Responsiveness to different stimulus modalities varies across the receptive field of a type II fiber. The mechanosensitive receptive field (gray area) and the electroreceptive field (dotted line) are indicated. Multiple test sites indicated by the circles were tested with different stimulus modalities (heat, mechanical, capsaicin). The size of the circle corresponds to size of the laser beam used for the heat testing. Capsaicin induced a response at all injection sites, whereas only two test sites were heat-sensitive. Responses to needle insertion were observed in two locations inside the continuous mechanoreceptive field.
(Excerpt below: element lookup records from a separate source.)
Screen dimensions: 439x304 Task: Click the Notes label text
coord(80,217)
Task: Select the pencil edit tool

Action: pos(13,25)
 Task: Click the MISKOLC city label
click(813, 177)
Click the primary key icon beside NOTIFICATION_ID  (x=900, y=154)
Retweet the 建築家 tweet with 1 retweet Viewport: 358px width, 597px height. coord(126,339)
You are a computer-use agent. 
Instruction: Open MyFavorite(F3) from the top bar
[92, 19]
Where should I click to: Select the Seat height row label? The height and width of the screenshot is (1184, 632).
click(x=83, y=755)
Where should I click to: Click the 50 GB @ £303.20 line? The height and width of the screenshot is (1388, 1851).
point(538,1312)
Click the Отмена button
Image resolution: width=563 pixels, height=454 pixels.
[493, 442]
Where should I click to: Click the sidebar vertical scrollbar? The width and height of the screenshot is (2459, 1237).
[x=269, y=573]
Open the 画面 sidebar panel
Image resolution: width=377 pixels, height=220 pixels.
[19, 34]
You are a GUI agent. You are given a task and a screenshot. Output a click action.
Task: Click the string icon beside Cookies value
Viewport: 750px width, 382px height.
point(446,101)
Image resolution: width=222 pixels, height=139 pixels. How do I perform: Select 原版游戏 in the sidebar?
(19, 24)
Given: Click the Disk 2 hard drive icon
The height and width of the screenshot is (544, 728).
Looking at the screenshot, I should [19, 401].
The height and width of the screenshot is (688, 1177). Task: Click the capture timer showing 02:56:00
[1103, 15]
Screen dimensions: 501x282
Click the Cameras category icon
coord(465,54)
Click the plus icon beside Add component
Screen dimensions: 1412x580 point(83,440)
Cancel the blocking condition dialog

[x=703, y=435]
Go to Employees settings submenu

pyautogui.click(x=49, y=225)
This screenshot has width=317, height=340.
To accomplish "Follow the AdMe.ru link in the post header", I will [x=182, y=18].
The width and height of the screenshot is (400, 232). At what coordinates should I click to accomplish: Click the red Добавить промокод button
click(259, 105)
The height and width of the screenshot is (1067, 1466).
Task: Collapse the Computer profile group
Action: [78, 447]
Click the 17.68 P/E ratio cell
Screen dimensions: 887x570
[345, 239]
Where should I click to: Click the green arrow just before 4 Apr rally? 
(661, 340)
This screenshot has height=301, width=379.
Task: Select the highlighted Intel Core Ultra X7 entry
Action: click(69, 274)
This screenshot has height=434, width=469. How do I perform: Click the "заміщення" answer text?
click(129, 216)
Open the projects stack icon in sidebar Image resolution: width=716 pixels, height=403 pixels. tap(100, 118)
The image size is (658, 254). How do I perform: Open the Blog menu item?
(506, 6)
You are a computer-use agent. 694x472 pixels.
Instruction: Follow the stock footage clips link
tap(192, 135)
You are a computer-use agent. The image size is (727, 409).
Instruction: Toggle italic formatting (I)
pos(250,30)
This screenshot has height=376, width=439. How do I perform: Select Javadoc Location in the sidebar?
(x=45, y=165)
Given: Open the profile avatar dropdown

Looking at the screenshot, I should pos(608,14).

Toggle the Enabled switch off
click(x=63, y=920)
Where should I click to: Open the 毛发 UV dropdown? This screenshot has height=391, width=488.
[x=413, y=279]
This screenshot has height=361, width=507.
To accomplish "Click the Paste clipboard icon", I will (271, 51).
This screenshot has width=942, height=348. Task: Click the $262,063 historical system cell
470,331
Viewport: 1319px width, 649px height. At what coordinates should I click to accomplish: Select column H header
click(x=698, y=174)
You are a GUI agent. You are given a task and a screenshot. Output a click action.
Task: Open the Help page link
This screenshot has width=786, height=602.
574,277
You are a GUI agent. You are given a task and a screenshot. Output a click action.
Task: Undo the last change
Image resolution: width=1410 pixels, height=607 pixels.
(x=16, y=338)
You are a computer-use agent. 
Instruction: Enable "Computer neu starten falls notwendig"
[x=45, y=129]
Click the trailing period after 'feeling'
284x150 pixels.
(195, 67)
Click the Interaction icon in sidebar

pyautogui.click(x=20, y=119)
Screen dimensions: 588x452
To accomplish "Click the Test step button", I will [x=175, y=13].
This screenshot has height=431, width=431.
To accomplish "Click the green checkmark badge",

This afferent was characterized as type II heat-sensitive with a heat threshold of 49°C, 1 sec and a mechanical threshold of 11.2 bar.

Fig. 9.

Polymodality of different sites within the receptive field of type II afferents. Venn diagram for the different stimulus modalities to which a test site inside the electroreceptive field of a type II fiber was sensitive. Only sites tested with all three modalities are included. As for Figure 8, a test site was classified as mechanosensitive when it responded to von Frey hair stimulation. Most test sites were responsive to capsaicin (29 of 32), and many of these were sensitive to capsaicin only (11 of 29). Only eight capsaicin-sensitive sites were also sensitive to heat and mechanical stimuli. Four sites were insensitive to each of the stimulus modalities. Data come from 15 type II afferents.